Text and item location entries:
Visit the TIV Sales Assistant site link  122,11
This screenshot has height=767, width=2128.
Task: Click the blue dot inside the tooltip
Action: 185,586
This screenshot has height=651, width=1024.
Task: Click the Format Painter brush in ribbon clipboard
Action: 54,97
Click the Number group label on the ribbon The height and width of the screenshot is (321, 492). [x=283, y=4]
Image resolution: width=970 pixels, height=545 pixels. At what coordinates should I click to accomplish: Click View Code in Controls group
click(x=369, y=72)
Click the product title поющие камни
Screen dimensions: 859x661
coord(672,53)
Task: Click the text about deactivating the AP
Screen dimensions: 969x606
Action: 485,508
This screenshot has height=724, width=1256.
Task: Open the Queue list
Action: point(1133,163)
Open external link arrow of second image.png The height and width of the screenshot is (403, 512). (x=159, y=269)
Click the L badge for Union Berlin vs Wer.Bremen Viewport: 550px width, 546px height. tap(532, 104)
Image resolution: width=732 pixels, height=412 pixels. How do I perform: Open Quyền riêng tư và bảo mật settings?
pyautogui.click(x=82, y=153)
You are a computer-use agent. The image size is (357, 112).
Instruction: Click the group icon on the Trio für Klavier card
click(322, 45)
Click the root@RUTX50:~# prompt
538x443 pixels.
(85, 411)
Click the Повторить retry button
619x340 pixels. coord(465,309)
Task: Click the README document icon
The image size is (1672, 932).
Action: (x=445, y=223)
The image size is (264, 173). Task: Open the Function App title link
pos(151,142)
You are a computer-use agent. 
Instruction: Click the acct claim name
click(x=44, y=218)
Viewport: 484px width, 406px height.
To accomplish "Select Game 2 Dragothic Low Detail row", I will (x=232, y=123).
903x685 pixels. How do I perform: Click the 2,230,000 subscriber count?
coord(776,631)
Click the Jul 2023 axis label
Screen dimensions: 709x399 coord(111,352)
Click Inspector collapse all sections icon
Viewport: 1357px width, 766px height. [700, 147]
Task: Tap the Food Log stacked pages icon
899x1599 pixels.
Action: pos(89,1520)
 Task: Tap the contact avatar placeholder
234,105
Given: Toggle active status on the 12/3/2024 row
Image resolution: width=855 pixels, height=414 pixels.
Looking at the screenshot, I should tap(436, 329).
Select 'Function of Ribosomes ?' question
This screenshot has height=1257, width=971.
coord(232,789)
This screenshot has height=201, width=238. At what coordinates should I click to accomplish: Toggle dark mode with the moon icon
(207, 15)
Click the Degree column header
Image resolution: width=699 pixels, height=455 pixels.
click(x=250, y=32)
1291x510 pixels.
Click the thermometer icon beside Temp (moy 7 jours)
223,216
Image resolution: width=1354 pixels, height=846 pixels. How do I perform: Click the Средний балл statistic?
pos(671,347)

Stated goal: List the lines of the items as a numbered list, starting at the line containing "Task: Click the README document icon" and ending at the line containing "coord(776,631)", with blank lines left out.

Worked solution:
1. Task: Click the README document icon
2. The image size is (1672, 932).
3. Action: (x=445, y=223)
4. The image size is (264, 173). Task: Open the Function App title link
5. pos(151,142)
6. You are a computer-use agent. 
7. Instruction: Click the acct claim name
8. click(x=44, y=218)
9. Viewport: 484px width, 406px height.
10. To accomplish "Select Game 2 Dragothic Low Detail row", I will (x=232, y=123).
11. 903x685 pixels. How do I perform: Click the 2,230,000 subscriber count?
12. coord(776,631)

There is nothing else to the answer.